Александр незаметно выбросил левую руку, и Федька откинулся на стенку. Все застыли в изумлении.
— Во дает князь! Как это он его? Вот бы мне научиться, — услышал Александр, выходя из двери.
— Федька, Федька, ты жив? — нагнулся к Федьке товарищ. Но тот не отвечал.
В зону Александра привезли связанным. Завели в кабинет начальника лагеря. Там уже сидела Санька. Солдаты остались снаружи. Санька бросилась развязывать его. Начальник вышел за дверь. Санька кинулась на шею Александру:
— Миленький мой! Отец все знает, и про ребеночка тоже. Теперь тебя из лагеря не выпустят и срок добавят за побег. Я знаю, ты из–за ребеночка убежал. Ты не переживай. У нас еще, даст Бог, будут. Да если хочешь, я тоже с тобой буду в зоне день и ночь. Отца попрошу, он меня любит!
— Все, хватит! — вошел отец. — Иди домой Санька. Потом поговорим.

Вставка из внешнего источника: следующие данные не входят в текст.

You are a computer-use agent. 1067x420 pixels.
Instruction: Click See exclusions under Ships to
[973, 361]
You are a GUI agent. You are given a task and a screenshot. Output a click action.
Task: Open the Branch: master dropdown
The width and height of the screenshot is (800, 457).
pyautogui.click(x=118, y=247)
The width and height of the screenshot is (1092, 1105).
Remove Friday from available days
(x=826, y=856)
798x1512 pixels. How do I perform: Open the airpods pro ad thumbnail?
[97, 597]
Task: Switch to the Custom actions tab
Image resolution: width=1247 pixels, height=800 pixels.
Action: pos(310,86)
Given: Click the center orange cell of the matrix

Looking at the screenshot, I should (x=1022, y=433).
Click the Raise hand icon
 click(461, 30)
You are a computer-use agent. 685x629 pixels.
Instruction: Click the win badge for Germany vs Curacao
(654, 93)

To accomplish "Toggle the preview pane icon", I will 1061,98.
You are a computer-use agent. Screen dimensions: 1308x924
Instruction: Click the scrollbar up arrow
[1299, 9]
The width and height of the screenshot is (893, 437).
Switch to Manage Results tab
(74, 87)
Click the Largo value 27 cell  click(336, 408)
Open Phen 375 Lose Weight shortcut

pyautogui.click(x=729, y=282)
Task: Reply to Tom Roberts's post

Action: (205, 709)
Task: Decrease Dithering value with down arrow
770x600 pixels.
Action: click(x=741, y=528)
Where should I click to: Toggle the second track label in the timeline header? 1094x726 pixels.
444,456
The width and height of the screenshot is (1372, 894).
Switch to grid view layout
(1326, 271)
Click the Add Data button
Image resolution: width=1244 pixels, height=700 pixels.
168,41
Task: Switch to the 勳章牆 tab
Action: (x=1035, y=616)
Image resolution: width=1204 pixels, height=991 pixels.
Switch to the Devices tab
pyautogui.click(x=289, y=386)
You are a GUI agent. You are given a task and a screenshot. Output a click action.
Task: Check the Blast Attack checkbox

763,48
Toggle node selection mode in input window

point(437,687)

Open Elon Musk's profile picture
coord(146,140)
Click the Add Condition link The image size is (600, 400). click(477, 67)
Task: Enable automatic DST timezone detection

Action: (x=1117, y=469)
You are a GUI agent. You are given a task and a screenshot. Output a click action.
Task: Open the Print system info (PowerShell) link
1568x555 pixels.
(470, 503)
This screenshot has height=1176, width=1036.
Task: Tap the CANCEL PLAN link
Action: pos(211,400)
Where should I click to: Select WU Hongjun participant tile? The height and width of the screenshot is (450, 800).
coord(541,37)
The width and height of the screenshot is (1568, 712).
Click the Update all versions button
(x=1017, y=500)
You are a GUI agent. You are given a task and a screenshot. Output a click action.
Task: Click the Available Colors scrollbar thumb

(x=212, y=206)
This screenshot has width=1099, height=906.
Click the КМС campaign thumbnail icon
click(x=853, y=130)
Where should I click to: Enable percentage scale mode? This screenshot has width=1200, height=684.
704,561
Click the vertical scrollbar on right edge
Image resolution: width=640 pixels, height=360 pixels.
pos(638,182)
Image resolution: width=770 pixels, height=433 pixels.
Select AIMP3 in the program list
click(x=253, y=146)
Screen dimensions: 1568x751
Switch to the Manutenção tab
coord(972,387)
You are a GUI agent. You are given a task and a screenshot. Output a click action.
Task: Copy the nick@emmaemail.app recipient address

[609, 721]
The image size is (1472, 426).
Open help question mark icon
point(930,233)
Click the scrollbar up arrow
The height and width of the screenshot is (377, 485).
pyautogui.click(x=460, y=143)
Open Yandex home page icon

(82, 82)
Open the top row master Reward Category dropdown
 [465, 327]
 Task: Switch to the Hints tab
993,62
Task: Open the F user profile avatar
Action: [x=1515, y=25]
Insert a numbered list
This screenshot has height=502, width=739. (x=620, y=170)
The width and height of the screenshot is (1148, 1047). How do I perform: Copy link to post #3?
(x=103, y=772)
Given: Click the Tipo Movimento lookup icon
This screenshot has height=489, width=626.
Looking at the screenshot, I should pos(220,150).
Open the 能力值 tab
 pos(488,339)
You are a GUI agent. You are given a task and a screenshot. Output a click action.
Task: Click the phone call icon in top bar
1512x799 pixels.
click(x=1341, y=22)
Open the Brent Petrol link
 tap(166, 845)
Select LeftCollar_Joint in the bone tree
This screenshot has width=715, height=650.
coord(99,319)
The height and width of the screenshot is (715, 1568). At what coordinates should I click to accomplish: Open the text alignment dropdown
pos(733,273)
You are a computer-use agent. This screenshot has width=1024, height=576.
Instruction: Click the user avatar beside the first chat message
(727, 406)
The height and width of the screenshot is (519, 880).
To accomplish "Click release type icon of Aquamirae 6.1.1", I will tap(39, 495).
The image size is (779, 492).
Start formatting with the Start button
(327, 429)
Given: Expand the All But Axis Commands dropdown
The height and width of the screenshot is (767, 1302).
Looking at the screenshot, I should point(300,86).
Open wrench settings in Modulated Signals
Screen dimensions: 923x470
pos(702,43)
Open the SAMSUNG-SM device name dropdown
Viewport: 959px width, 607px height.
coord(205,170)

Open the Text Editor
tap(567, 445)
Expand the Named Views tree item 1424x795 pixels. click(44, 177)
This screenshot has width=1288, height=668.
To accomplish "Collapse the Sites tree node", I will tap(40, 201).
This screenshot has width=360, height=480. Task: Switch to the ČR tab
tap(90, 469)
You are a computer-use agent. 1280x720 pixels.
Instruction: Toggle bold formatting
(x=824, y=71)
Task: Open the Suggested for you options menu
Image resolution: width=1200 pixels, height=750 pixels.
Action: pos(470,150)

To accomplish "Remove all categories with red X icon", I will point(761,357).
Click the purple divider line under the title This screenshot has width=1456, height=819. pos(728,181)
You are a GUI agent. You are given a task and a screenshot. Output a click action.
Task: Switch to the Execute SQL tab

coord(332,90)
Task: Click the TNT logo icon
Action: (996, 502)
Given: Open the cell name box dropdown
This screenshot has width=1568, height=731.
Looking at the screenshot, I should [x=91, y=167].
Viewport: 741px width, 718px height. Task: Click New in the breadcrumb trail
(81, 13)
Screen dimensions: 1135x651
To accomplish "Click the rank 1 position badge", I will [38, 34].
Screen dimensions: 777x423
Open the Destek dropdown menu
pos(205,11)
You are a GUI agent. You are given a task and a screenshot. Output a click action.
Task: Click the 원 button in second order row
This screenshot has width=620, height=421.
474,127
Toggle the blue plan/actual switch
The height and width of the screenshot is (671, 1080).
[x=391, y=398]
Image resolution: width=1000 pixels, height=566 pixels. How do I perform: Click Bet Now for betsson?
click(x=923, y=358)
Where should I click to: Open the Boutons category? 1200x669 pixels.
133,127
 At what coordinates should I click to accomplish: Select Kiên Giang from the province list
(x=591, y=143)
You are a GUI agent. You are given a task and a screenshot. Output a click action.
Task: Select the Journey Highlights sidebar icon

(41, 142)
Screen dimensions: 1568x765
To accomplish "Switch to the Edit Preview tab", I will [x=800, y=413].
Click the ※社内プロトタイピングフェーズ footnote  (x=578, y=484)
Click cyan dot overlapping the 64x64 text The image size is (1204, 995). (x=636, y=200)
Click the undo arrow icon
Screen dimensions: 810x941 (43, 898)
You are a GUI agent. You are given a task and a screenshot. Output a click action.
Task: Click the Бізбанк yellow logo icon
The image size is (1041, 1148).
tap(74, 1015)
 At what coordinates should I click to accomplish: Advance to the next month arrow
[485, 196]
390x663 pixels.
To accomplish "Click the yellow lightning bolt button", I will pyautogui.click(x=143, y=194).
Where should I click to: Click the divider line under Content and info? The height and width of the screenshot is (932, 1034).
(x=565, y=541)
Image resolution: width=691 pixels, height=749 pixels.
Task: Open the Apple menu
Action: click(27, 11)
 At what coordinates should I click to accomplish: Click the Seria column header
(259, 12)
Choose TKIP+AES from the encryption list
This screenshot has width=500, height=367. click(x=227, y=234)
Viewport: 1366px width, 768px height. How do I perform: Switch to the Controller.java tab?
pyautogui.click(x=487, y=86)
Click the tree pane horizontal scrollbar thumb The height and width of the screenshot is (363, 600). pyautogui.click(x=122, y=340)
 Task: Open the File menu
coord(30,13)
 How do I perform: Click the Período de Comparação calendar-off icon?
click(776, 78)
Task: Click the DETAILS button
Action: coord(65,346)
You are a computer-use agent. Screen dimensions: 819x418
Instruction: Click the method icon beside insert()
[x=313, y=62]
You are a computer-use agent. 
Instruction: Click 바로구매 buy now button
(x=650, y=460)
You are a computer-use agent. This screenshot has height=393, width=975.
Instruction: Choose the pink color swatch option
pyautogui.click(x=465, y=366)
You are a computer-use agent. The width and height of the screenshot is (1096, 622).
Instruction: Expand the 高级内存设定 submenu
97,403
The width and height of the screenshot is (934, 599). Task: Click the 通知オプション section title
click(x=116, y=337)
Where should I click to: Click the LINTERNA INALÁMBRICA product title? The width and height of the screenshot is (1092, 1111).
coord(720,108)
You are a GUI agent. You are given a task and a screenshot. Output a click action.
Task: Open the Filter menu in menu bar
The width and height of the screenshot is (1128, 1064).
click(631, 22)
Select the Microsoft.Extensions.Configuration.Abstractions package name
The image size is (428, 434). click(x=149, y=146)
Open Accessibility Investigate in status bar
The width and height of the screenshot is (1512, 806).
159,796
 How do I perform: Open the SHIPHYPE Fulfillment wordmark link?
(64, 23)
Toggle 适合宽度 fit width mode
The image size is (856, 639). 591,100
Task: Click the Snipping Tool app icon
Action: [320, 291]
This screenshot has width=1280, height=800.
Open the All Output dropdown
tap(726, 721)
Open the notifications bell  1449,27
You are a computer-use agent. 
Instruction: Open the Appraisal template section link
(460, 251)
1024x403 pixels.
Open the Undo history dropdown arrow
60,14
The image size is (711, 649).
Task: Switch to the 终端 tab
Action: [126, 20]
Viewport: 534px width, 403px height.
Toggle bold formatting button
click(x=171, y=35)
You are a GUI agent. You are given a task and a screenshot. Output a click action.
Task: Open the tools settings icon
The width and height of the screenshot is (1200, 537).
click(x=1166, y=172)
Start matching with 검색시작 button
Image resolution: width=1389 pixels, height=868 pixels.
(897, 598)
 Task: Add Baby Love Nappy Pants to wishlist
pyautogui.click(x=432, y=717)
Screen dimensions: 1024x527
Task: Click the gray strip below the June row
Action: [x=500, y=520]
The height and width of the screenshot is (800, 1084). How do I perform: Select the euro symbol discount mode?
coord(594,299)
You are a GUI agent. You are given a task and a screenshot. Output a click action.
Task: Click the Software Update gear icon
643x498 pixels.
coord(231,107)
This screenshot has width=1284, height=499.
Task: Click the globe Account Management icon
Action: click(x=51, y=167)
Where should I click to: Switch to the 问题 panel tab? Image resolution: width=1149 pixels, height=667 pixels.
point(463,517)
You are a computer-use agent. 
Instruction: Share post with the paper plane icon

Санька ушла. Начальник лагеря сел сам и велел сесть Александру. Начал, не глядя ему в глаза:
— Срок тебе, князь, конечно, добавят и без суда. Мы тут тоже виноваты. Я своей дочери не враг. Мне все рассказали. И мне приятно, что ты хотел, чтобы она родила сына. Но не вышло. А раз ты ее так любишь, тебе здесь неплохо будет. Но за стены лагеря не выйдешь. Проходишь ты по всем сводкам с генералом Дончаком. Он — враг Советской власти. Да еще он, говорят, золото спрятал. Ты, хоть и мальчонкой был, но так получилось. А теперь и я через тебя и дочь влип. Вот уж не думал, что стану тестем князя… Позор.
Он еще долго говорил, а Александр с тоской думал: «О воле надо забыть и надолго. Придется приспособиться к жизни здесь. Прощай, Париж. Увижу ли маменьку живой? Судьбу не обманешь, не перехитришь. Хорошо, Господь одарил способностями да послал в утешенье Саньку — любит она меня. А я ее люблю? Разве она такая — любовь?»
Александр снова начал заниматься по методике, которой обучил его тибетский монах, радуясь тому, что ничего не забыл, мысленно считывая все движения с рисунков, которые у него конфисковали при аресте.